Occupational asthma has become the most common pulmonary disease in developed countries. About 250 substances can cause occupational asthma. Isocyanates are the cause of the most common form of this disease. The incidence of isocyanate-induced asthma among workers exposed to this substance is close to 10%. The mechanisms of pathological lesions in occupational lung diseases are listed in the table below.
a) Classification of occupational asthma . There are 2 categories of asthma in the workplace: occupational asthma and asthma worsening due to working conditions. Occupational asthma is characterized by a greater or lesser limitation of airway patency, bronchial hyperreactivity, or both, which is induced by the conditions of a particular working environment, but not by irritants outside the workplace.
Asthma, exacerbated by working conditions , is asthma that has developed earlier, or concurrently existing asthma, which is aggravated by stimuli or physical factors in the workplace. Occupational asthma can develop in a person with pre-existing asthma or concurrent asthma after exposure in the workplace.
There are 2 types of occupational asthma, depending on the presence of a latent period. The most common type is occupational asthma with a latent period. It develops after a certain period of exposure, which can vary from several weeks to several years.
Occupational asthma with a latent phase includes all cases of immunological asthma, although for some substances the immunological mechanism has not yet been identified. Occupational asthma without a latent period occurs after exposure to high concentrations of irritating gases, smoke or chemicals in one or more cases. A systematic approach to collecting medical history and diagnosing a disease induced by the profession and the environment is shown schematically in the figure below.
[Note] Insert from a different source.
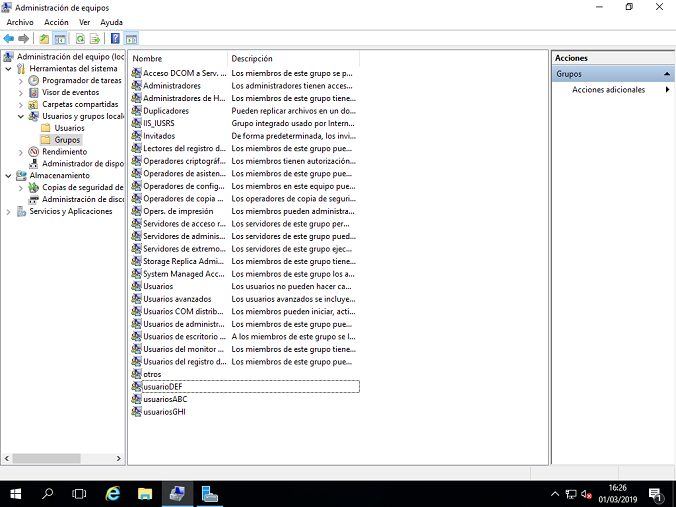This screenshot has width=676, height=507.
Task: Collapse the Usuarios y grupos locales node
Action: pos(22,116)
b) Treatment of occupational asthma . An ideal treatment for patients with occupational asthma with a latent period is removal from the site of exposure. In most cases, people with occupational asthma must undergo retraining and find a new job in another field of activity. A patient with occupational asthma returning to their previous place of work should be closely monitored by a physician. In case of exacerbation of asthma, immediately leave the place of exposure. Pharmacological treatment is similar to treating patients with other forms of asthma.